Listed entries:
***

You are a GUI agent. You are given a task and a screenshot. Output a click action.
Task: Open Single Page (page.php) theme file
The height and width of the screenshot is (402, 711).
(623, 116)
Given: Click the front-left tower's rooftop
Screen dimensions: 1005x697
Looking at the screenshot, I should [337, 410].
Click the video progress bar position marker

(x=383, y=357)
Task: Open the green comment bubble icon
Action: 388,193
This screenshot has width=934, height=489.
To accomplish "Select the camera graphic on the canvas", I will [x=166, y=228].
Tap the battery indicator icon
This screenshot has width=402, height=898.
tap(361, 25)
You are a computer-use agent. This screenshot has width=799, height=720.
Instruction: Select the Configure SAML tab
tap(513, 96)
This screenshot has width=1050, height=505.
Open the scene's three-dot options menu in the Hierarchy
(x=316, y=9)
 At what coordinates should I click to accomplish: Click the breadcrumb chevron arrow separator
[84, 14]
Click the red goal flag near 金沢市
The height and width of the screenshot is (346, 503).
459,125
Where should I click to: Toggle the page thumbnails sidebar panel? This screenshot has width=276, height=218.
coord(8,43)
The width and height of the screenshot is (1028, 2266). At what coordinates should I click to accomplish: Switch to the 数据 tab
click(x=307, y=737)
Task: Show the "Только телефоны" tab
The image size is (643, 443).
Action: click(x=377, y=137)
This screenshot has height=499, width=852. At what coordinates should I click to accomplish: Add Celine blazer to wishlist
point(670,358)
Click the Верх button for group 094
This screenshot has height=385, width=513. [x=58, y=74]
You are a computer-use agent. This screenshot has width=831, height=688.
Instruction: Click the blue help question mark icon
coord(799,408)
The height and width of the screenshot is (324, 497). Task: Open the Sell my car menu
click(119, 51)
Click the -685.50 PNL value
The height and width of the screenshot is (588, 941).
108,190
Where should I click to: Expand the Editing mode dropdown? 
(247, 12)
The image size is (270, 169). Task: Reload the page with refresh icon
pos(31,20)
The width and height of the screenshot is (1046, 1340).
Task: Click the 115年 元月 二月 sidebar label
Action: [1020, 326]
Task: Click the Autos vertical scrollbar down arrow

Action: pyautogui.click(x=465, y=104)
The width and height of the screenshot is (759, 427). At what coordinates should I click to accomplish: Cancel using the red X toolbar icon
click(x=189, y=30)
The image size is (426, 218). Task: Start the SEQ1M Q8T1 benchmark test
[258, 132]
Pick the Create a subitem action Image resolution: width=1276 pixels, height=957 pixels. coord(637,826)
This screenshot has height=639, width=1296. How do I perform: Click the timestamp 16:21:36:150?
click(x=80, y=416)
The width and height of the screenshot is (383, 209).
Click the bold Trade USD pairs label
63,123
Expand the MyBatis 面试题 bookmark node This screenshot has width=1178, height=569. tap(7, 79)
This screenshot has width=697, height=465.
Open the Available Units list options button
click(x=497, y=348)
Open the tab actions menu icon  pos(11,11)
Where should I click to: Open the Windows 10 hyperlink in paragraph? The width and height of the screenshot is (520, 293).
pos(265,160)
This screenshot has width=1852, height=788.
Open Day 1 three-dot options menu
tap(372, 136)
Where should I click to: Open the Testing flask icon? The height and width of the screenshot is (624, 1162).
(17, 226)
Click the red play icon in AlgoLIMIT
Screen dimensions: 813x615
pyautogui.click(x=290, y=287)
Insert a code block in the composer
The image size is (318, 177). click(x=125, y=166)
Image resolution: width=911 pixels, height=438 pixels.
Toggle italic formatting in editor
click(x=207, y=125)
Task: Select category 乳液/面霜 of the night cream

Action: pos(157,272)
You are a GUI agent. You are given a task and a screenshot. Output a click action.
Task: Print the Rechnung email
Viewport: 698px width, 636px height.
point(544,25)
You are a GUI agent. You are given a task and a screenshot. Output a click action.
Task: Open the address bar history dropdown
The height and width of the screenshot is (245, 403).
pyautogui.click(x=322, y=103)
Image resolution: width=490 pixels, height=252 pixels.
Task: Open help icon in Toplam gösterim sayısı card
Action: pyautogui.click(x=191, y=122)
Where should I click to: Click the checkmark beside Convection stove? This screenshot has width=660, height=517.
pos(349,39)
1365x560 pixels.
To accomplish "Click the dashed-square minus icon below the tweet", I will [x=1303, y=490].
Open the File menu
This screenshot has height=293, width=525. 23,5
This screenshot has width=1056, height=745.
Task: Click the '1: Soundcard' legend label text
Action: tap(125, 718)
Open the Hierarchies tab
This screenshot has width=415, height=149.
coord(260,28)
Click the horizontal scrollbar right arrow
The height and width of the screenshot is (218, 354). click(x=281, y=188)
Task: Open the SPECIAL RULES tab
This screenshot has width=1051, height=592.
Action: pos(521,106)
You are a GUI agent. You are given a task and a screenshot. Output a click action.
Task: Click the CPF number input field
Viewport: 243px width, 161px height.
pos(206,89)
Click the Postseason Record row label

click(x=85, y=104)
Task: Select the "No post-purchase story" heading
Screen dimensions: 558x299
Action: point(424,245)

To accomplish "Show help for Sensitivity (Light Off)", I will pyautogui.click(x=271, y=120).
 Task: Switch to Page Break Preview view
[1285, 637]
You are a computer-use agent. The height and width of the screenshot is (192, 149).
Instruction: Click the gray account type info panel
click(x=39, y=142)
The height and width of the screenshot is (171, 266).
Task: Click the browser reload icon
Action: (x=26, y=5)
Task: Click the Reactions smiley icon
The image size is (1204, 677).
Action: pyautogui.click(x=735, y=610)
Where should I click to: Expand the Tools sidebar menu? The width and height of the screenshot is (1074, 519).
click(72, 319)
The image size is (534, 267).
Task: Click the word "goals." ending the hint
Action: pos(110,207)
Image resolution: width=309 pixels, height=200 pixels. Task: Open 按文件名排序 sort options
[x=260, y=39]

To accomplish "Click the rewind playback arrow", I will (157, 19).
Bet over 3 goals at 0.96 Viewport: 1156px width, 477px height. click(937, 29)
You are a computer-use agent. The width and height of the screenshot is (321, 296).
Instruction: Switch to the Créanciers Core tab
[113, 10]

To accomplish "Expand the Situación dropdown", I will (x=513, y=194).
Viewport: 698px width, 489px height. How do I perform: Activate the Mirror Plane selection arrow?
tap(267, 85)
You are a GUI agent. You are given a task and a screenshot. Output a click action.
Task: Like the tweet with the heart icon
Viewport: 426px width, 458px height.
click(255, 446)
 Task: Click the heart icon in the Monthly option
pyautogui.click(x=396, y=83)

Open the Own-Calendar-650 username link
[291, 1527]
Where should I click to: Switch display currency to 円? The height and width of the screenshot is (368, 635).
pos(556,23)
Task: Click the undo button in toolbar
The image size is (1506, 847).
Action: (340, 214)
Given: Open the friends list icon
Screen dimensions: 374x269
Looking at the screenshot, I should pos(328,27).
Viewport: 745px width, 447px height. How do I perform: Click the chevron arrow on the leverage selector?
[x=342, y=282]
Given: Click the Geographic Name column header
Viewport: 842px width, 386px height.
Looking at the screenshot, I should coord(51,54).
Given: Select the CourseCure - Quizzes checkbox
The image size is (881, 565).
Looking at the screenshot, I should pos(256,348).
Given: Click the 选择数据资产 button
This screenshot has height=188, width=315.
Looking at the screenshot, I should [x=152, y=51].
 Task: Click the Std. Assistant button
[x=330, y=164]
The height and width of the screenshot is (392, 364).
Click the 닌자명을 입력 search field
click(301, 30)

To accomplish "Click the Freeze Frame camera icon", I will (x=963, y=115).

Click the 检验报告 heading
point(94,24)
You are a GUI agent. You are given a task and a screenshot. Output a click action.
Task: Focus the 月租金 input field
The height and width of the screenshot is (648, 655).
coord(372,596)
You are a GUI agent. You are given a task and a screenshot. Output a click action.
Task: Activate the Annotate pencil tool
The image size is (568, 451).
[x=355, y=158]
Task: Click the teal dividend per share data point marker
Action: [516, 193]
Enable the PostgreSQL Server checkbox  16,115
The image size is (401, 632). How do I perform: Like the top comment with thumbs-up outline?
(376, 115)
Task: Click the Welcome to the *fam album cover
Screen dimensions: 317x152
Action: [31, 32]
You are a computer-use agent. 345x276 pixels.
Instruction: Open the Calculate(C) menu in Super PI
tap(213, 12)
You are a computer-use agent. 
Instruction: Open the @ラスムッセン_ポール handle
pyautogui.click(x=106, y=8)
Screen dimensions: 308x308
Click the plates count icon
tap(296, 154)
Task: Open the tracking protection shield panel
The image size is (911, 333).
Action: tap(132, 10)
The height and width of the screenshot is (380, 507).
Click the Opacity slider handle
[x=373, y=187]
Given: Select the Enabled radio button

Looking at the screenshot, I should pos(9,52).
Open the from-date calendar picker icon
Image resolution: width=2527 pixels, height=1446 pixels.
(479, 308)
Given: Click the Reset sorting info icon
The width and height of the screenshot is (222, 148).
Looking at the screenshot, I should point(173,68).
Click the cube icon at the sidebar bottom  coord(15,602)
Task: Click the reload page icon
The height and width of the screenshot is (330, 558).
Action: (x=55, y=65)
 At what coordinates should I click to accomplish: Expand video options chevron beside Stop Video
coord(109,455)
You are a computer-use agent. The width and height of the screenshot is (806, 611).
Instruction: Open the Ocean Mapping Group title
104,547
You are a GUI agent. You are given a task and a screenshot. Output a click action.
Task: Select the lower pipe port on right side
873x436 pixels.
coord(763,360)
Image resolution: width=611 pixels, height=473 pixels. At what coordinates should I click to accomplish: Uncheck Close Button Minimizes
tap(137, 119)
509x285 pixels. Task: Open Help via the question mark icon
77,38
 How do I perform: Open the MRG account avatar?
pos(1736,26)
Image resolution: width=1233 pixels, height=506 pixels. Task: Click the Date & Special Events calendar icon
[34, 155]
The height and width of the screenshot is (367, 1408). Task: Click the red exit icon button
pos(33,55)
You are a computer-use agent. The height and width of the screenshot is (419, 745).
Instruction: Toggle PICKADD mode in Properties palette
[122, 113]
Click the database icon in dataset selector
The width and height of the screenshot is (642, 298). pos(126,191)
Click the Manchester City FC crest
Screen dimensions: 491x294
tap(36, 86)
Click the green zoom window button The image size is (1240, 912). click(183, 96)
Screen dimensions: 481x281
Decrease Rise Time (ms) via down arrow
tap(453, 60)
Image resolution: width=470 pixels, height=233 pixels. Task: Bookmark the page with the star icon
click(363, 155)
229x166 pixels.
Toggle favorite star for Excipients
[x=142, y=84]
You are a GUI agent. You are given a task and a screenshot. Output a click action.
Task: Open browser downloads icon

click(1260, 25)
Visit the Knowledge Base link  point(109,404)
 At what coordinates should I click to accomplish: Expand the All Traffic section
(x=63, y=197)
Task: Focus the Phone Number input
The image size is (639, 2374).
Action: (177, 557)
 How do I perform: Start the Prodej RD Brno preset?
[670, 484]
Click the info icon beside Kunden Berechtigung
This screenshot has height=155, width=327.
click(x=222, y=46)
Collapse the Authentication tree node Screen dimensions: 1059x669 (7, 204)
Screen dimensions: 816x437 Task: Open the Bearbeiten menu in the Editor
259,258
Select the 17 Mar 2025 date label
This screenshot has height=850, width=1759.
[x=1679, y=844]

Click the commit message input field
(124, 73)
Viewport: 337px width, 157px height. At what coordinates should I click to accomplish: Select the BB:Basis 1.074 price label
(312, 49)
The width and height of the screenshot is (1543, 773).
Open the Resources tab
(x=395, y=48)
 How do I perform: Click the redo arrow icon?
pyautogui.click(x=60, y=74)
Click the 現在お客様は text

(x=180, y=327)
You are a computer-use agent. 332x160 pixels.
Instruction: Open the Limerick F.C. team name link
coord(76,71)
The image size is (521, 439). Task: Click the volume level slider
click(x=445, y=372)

***

What this task involves: Reproduce, exactly as they stand in the data above, the lines from the one that holds "Open the tab" to the one that holds "This screenshot has width=1852, height=788.", inclusive.

Answer to the exercise:
Open the tab actions menu icon  pos(11,11)
Where should I click to: Open the Windows 10 hyperlink in paragraph? The width and height of the screenshot is (520, 293).
pos(265,160)
This screenshot has width=1852, height=788.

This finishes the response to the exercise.